Work instruction
Print each record below character for character.

Exercise data
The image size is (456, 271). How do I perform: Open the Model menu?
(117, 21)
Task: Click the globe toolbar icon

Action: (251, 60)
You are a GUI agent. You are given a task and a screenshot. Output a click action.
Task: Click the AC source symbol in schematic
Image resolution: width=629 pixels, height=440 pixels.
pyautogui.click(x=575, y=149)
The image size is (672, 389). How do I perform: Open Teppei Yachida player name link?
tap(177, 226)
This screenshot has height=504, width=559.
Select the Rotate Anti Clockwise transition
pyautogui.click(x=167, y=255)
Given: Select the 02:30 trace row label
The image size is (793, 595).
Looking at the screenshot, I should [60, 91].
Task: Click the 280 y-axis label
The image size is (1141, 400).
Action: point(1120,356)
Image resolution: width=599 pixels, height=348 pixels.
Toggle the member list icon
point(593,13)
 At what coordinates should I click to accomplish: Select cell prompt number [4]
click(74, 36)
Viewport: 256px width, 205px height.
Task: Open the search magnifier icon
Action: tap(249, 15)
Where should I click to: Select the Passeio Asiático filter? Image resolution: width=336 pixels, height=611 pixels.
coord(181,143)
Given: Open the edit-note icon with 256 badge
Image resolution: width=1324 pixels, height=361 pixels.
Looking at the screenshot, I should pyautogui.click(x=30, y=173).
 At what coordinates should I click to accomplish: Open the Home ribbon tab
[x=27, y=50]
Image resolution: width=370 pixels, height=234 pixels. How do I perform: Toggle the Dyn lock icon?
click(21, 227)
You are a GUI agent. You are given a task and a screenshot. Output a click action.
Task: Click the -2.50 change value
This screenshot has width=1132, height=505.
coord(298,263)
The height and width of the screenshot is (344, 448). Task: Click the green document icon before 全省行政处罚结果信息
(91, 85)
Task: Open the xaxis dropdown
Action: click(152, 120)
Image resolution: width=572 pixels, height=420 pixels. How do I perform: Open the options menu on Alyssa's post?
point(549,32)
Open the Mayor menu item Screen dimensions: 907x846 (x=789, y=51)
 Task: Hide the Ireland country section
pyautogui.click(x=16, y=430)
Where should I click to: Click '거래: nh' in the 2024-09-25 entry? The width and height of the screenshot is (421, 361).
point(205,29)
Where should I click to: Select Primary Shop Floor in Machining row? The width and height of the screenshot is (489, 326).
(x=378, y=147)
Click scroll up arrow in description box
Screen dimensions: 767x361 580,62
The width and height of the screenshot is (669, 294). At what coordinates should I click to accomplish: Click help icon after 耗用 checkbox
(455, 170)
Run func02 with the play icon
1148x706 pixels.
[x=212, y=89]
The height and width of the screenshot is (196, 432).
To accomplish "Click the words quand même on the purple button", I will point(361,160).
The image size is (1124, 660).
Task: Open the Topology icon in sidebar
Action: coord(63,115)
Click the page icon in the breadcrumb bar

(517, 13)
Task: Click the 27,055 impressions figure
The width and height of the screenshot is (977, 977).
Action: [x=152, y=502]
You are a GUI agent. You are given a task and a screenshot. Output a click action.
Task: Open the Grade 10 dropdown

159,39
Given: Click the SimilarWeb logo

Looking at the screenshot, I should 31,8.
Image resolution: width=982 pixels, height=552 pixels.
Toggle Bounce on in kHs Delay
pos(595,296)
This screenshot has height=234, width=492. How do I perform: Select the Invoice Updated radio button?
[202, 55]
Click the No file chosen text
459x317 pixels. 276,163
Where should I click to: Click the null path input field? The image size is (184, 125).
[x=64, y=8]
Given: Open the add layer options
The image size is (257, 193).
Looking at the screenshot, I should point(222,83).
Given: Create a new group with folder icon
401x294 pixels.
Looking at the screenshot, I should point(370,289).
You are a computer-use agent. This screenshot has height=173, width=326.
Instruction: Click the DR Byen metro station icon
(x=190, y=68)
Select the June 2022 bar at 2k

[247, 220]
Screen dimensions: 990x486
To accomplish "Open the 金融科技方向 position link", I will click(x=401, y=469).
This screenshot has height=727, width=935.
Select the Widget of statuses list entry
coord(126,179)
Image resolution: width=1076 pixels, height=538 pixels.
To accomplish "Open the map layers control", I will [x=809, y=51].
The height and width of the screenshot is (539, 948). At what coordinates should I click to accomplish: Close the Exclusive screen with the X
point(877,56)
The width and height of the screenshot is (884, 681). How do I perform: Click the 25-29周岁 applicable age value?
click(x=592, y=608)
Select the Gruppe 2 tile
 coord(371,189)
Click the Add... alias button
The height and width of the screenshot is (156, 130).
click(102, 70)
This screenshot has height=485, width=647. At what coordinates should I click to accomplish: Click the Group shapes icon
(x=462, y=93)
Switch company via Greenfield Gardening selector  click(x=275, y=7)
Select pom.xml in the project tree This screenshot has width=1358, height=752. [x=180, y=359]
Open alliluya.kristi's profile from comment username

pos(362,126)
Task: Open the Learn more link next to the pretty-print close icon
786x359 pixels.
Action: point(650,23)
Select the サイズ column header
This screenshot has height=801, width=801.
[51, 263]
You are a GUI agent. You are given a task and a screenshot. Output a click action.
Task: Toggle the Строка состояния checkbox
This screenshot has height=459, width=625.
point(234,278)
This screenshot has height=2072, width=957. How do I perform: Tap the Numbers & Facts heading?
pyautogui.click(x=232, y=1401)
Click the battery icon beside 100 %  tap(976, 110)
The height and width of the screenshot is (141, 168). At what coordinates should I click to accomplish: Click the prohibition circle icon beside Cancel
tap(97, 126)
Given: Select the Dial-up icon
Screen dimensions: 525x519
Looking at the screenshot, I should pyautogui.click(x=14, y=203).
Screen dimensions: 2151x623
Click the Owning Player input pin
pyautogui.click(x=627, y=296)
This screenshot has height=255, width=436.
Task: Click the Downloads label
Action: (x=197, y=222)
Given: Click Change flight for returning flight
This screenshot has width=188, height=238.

Exercise solution
The image size is (456, 271). How do I perform: Open the Model menu?
(117, 21)
Task: Click the globe toolbar icon

Action: (251, 60)
You are a GUI agent. You are given a task and a screenshot. Output a click action.
Task: Click the AC source symbol in schematic
Image resolution: width=629 pixels, height=440 pixels.
pyautogui.click(x=575, y=149)
The image size is (672, 389). How do I perform: Open Teppei Yachida player name link?
tap(177, 226)
This screenshot has height=504, width=559.
Select the Rotate Anti Clockwise transition
pyautogui.click(x=167, y=255)
Given: Select the 02:30 trace row label
The image size is (793, 595).
Looking at the screenshot, I should [60, 91].
Task: Click the 280 y-axis label
The image size is (1141, 400).
Action: point(1120,356)
Image resolution: width=599 pixels, height=348 pixels.
Toggle the member list icon
point(593,13)
 At what coordinates should I click to accomplish: Select cell prompt number [4]
click(74, 36)
Viewport: 256px width, 205px height.
Task: Open the search magnifier icon
Action: tap(249, 15)
Where should I click to: Select the Passeio Asiático filter? Image resolution: width=336 pixels, height=611 pixels.
coord(181,143)
Given: Open the edit-note icon with 256 badge
Image resolution: width=1324 pixels, height=361 pixels.
Looking at the screenshot, I should pyautogui.click(x=30, y=173).
 At what coordinates should I click to accomplish: Open the Home ribbon tab
[x=27, y=50]
Image resolution: width=370 pixels, height=234 pixels. How do I perform: Toggle the Dyn lock icon?
click(21, 227)
You are a GUI agent. You are given a task and a screenshot. Output a click action.
Task: Click the -2.50 change value
This screenshot has width=1132, height=505.
coord(298,263)
The height and width of the screenshot is (344, 448). Task: Click the green document icon before 全省行政处罚结果信息
(91, 85)
Task: Open the xaxis dropdown
Action: click(152, 120)
Image resolution: width=572 pixels, height=420 pixels. How do I perform: Open the options menu on Alyssa's post?
point(549,32)
Open the Mayor menu item Screen dimensions: 907x846 (x=789, y=51)
 Task: Hide the Ireland country section
pyautogui.click(x=16, y=430)
Where should I click to: Click '거래: nh' in the 2024-09-25 entry? The width and height of the screenshot is (421, 361).
point(205,29)
Where should I click to: Select Primary Shop Floor in Machining row? The width and height of the screenshot is (489, 326).
(x=378, y=147)
Click scroll up arrow in description box
Screen dimensions: 767x361 580,62
The width and height of the screenshot is (669, 294). At what coordinates should I click to accomplish: Click help icon after 耗用 checkbox
(455, 170)
Run func02 with the play icon
1148x706 pixels.
[x=212, y=89]
The height and width of the screenshot is (196, 432).
To accomplish "Click the words quand même on the purple button", I will point(361,160).
The image size is (1124, 660).
Task: Open the Topology icon in sidebar
Action: coord(63,115)
Click the page icon in the breadcrumb bar

(517, 13)
Task: Click the 27,055 impressions figure
The width and height of the screenshot is (977, 977).
Action: [x=152, y=502]
You are a GUI agent. You are given a task and a screenshot. Output a click action.
Task: Open the Grade 10 dropdown

159,39
Given: Click the SimilarWeb logo

Looking at the screenshot, I should 31,8.
Image resolution: width=982 pixels, height=552 pixels.
Toggle Bounce on in kHs Delay
pos(595,296)
This screenshot has height=234, width=492. How do I perform: Select the Invoice Updated radio button?
[202, 55]
Click the No file chosen text
459x317 pixels. 276,163
Where should I click to: Click the null path input field? The image size is (184, 125).
[x=64, y=8]
Given: Open the add layer options
The image size is (257, 193).
Looking at the screenshot, I should point(222,83).
Given: Create a new group with folder icon
401x294 pixels.
Looking at the screenshot, I should point(370,289).
You are a computer-use agent. This screenshot has height=173, width=326.
Instruction: Click the DR Byen metro station icon
(x=190, y=68)
Select the June 2022 bar at 2k

[247, 220]
Screen dimensions: 990x486
To accomplish "Open the 金融科技方向 position link", I will click(x=401, y=469).
This screenshot has height=727, width=935.
Select the Widget of statuses list entry
coord(126,179)
Image resolution: width=1076 pixels, height=538 pixels.
To accomplish "Open the map layers control", I will [x=809, y=51].
The height and width of the screenshot is (539, 948). At what coordinates should I click to accomplish: Close the Exclusive screen with the X
point(877,56)
The width and height of the screenshot is (884, 681). How do I perform: Click the 25-29周岁 applicable age value?
click(x=592, y=608)
Select the Gruppe 2 tile
 coord(371,189)
Click the Add... alias button
The height and width of the screenshot is (156, 130).
click(102, 70)
This screenshot has height=485, width=647. At what coordinates should I click to accomplish: Click the Group shapes icon
(x=462, y=93)
Switch company via Greenfield Gardening selector  click(x=275, y=7)
Select pom.xml in the project tree This screenshot has width=1358, height=752. [x=180, y=359]
Open alliluya.kristi's profile from comment username

pos(362,126)
Task: Open the Learn more link next to the pretty-print close icon
786x359 pixels.
Action: point(650,23)
Select the サイズ column header
This screenshot has height=801, width=801.
[51, 263]
You are a GUI agent. You are given a task and a screenshot. Output a click action.
Task: Toggle the Строка состояния checkbox
This screenshot has height=459, width=625.
point(234,278)
This screenshot has height=2072, width=957. How do I perform: Tap the Numbers & Facts heading?
pyautogui.click(x=232, y=1401)
Click the battery icon beside 100 %  tap(976, 110)
The height and width of the screenshot is (141, 168). At what coordinates should I click to accomplish: Click the prohibition circle icon beside Cancel
tap(97, 126)
Given: Select the Dial-up icon
Screen dimensions: 525x519
Looking at the screenshot, I should pyautogui.click(x=14, y=203).
Screen dimensions: 2151x623
Click the Owning Player input pin
pyautogui.click(x=627, y=296)
This screenshot has height=255, width=436.
Task: Click the Downloads label
Action: (x=197, y=222)
Given: Click Change flight for returning flight
This screenshot has width=188, height=238.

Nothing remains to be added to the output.